Friday, December 7, 2018

Day 53: Feeling Instead of Thinking


The comment I heard on Wednesday night stayed with me.  Thoughts about kids these days feel, they don’t think in the classroom intrigues me.  My first thought is the old gentleman spouting this is spot on. I think it isn’t just kids not thinking, I believe adults have lost their thinking as well. 

However, at some point in the last couple days, I realized that many times my thoughts get in the way.  I am constantly thinking about the interactions I have throughout the day. I think to to death, to the point of feeling like I have been wronged or I have wronged someone.  I believe I think too much.

I am going to use my sister as an example.  She called me to talk about a situation at work.  She was all riled up. I listened. I understood.  Then like I think most older sisters do, I tried to come back with some words of wisdom.  I thought I heard a little irritation in her voice. After the conversation, I thought about it.  And I thought about it some more. I was doing a lot of thinking. I didn’t hear from her for about three or four days which isn’t typical.  We talk at least every other day. Now, with all the thinking, my emotional state was becoming a little overactive. I could have become way to emotional and acted upon that emotion.

Instead of thinking, because I believe we think all the time, I believe the term should be reasoning or logical reasoning.  Through all the thoughts I was having about the conversation, I reminded myself that my sister is an extremely busy woman. She works fulltime with three kids.  I remember those days. I reasoned in her hectic life, she didn’t realize how much time had passed. As suspected, when I called her later, she had just been thinking it had been awhile since we talked.

Now, instead of silly girl stuff, I will use the example of the Southern border issues the United States has been dealing with in the last years.  We all need to do some logical reasoning. I have listened to pros and cons on both sides. Part of my heart goes out to families who want to make a better future for their children.  Geez, not so long ago, my Norwegian ancestors did just hat by coming to the United States not to mention my Colonial ancestors.
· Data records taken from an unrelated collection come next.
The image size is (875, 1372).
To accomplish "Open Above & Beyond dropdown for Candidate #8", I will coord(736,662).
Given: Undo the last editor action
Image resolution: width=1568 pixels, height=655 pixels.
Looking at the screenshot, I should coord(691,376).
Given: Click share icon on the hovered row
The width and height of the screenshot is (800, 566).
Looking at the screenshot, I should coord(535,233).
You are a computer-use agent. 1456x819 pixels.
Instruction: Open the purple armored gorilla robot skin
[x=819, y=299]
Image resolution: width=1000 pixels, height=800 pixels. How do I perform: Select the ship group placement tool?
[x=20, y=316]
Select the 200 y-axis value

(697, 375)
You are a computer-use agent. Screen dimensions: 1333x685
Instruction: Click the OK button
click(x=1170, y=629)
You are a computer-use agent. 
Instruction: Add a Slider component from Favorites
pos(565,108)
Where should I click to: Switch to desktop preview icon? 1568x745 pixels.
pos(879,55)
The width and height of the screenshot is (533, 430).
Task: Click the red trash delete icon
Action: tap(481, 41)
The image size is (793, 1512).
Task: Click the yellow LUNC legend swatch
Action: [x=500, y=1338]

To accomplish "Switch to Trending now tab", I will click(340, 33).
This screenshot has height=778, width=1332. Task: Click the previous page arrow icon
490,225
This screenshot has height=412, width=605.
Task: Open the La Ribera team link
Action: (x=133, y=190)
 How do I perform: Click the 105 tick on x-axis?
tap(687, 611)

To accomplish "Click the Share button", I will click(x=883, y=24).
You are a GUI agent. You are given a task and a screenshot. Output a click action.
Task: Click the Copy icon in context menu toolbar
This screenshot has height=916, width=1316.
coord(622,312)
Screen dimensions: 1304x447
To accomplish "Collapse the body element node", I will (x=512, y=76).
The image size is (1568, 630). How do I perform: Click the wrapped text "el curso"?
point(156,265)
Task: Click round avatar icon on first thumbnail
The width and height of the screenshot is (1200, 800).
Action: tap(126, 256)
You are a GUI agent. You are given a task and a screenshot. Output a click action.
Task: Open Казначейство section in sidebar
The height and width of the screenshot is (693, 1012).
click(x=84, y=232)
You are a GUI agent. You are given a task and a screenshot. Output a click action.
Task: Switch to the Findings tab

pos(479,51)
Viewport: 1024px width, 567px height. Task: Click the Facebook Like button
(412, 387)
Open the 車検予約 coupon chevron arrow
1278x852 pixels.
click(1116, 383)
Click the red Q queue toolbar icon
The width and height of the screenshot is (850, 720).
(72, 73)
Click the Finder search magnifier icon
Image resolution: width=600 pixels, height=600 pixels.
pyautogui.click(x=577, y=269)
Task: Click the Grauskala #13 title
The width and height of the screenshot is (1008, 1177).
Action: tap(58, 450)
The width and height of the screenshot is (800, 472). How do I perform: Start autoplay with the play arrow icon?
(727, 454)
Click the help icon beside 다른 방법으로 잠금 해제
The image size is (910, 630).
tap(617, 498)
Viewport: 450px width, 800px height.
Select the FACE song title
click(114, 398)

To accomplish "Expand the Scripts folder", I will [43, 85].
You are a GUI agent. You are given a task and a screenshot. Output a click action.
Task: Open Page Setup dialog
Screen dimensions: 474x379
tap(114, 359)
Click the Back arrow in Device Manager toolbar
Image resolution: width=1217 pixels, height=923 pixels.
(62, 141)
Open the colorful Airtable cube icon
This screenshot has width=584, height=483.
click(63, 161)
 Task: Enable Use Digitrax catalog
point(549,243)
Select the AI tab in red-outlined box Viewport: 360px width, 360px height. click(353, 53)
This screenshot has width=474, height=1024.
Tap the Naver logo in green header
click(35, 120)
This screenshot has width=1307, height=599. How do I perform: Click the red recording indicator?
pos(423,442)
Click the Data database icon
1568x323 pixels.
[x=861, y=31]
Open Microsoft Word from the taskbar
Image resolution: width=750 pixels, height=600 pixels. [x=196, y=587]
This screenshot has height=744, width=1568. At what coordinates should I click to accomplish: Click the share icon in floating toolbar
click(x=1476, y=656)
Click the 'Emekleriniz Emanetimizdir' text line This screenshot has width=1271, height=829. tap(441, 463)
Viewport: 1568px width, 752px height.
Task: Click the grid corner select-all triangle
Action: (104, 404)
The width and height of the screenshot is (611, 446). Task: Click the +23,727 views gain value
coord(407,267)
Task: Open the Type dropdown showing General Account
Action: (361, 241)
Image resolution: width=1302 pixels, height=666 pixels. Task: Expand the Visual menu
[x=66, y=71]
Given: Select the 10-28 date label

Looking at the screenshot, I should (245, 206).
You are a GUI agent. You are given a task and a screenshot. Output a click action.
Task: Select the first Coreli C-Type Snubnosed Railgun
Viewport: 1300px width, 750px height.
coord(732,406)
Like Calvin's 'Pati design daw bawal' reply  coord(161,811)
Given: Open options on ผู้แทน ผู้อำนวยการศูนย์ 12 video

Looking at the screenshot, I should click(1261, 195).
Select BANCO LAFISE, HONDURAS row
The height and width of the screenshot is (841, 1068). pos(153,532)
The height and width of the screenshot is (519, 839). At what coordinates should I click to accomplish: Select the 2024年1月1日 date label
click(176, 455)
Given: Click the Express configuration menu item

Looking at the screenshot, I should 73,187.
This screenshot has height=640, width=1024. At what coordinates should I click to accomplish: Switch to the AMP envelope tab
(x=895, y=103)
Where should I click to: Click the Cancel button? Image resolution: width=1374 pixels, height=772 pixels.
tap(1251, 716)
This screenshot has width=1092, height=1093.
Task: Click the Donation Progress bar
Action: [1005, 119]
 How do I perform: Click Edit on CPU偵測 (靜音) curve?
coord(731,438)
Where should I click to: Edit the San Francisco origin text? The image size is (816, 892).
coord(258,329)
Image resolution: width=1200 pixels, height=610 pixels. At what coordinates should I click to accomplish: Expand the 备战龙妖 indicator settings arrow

I believe in immigration.

With that said, bad people are trying to come into our country under the false pretences of immigration.  They want to bring drugs into our country. They want to bring destruction to our country. We need to logically reason whether the individual immigrant is here for the right reasons.  Not all immigrants are good people. Also, we have to think of the logical issues of financing these people. And a ton of other things to consider when taking people into our country.

Frankly, I have no answers.  I am torn on the issue. I am trying to logically reason what the answers might be to the debates.  And at the end of the day, I believe we need to come together, pushing the emotions aside. We need to logically reason and have a respectful dialog on how to progress.  Unfortunately, people are letting their emotions run wild and instead of being respectful they are yelling. They are doing all they can to make the other side look like morons or monsters.  We need to stop letting our emotions runaway with themselves and take away our ability to reason.